------ AVAILABLE DATA

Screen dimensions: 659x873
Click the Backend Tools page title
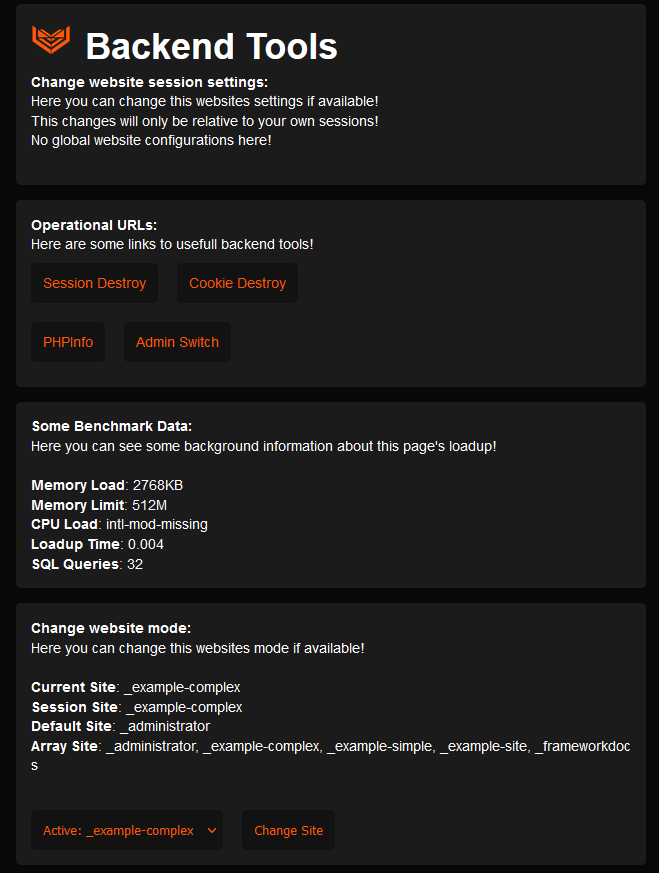click(x=211, y=46)
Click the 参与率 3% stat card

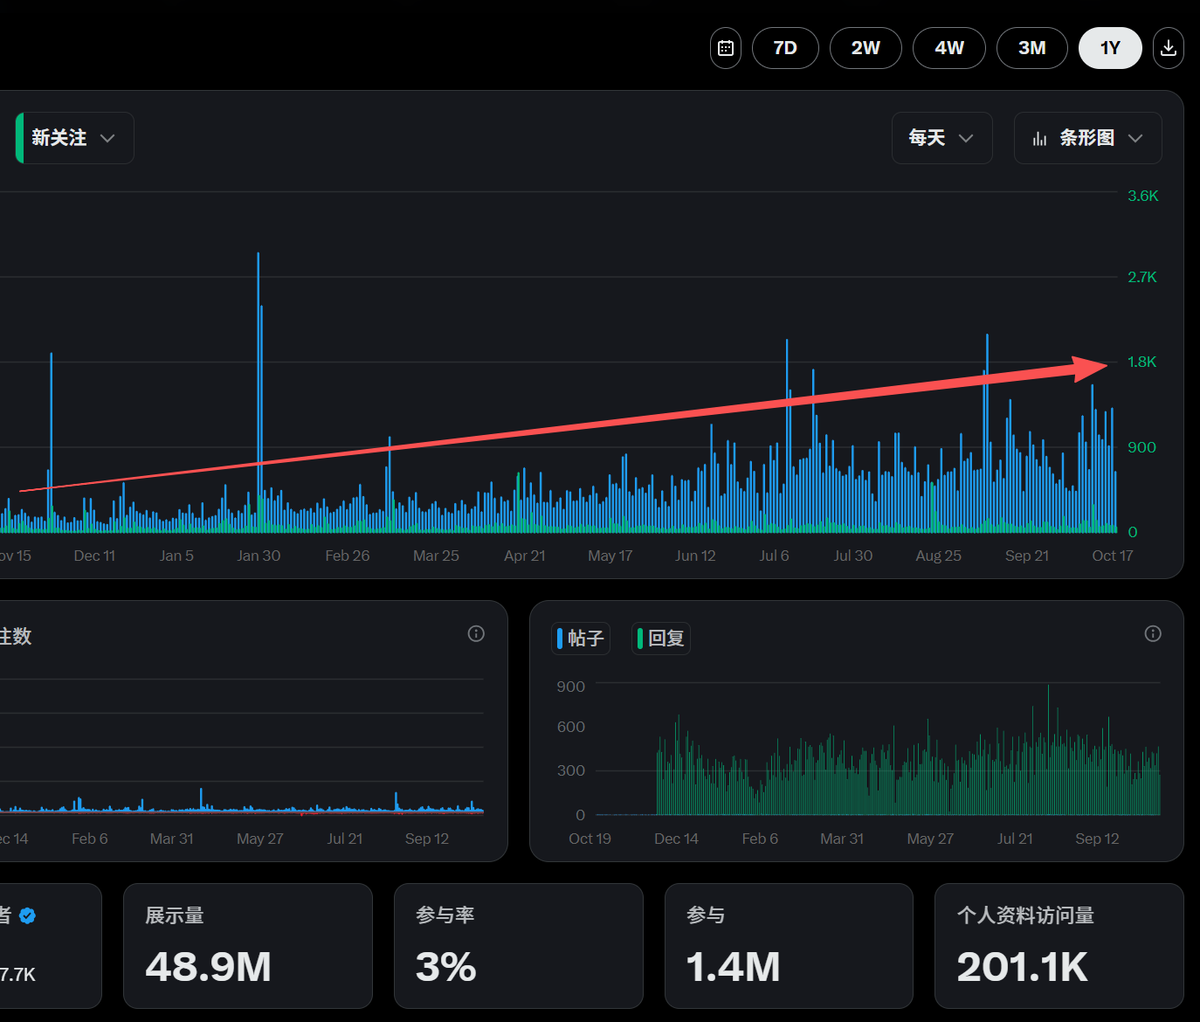tap(518, 945)
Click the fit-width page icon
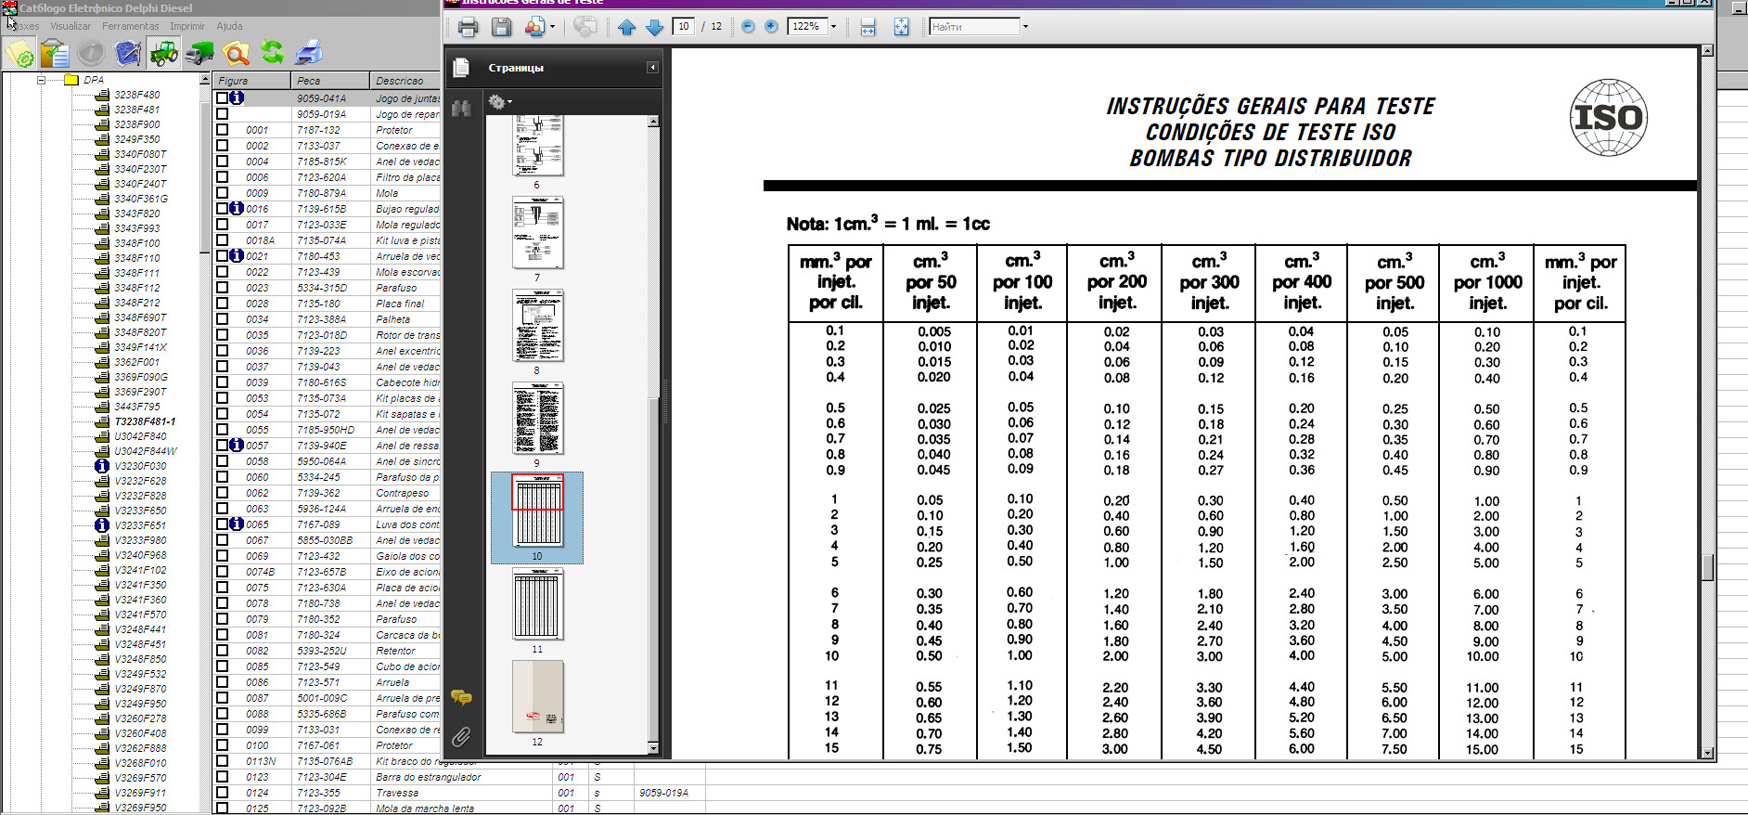1748x815 pixels. click(868, 27)
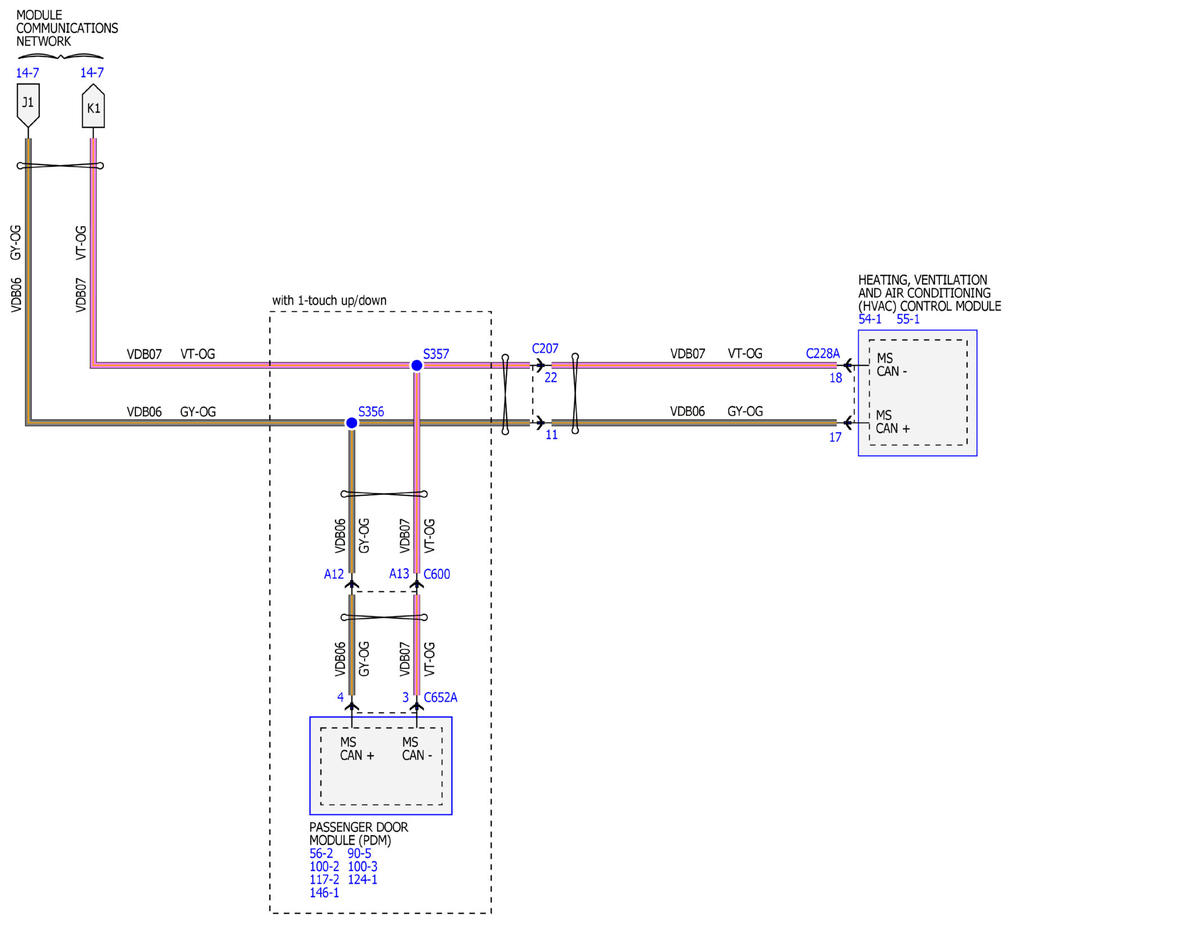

------------

**WHAT IS ASKED:** Copy out each line of the entries above verbatim, leaving out the pictures.

**CORRECT ANSWER:**
Screen dimensions: 659x873
Click the Backend Tools page title
click(x=211, y=46)
Click the 参与率 3% stat card

tap(518, 945)
Click the fit-width page icon
1748x815 pixels. click(868, 27)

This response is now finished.